### [DESCRIPTION OF THE TASK]
A word-for-word copy of the entries is needed, and it should contain no images.

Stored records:
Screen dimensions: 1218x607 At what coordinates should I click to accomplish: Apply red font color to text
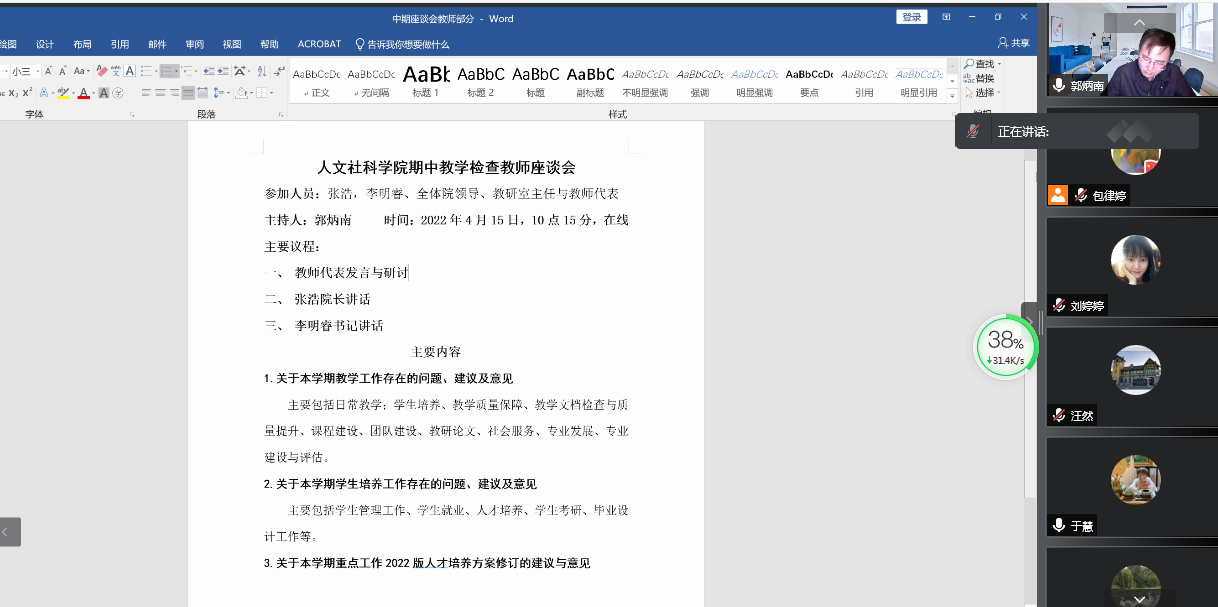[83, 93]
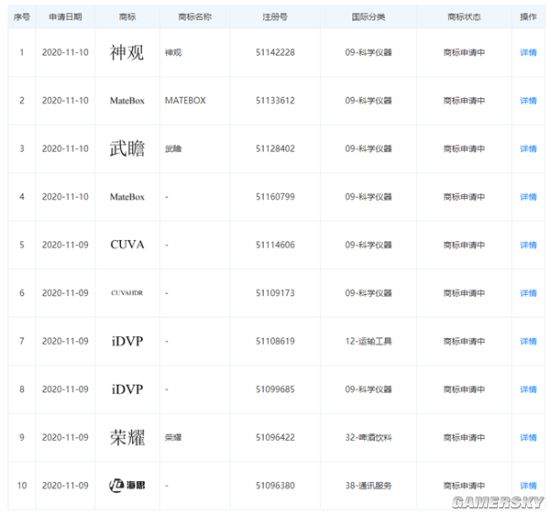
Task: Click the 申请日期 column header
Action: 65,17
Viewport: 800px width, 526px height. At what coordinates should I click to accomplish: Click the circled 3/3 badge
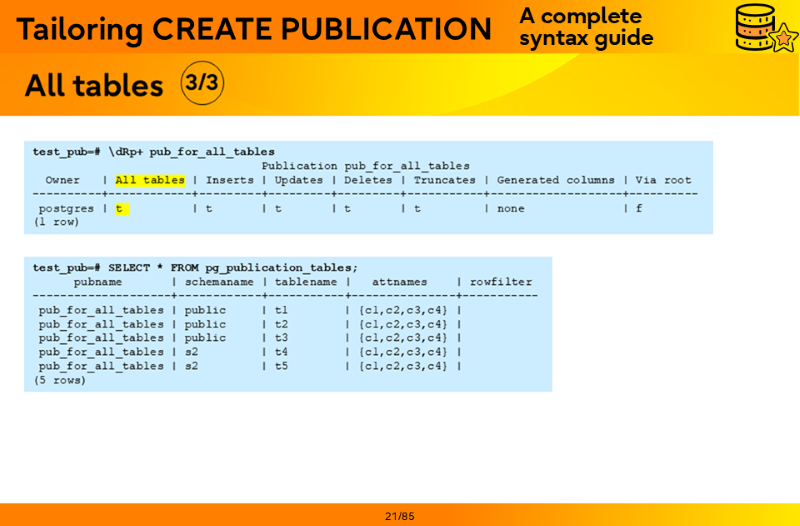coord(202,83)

### [WRITTEN RESPONSE]
Screen dimensions: 1218x607 At what coordinates should I click to accomplish: Apply red font color to text
[83, 93]
Task: Click the 申请日期 column header
Action: 65,17
Viewport: 800px width, 526px height. At what coordinates should I click to accomplish: Click the circled 3/3 badge
coord(202,83)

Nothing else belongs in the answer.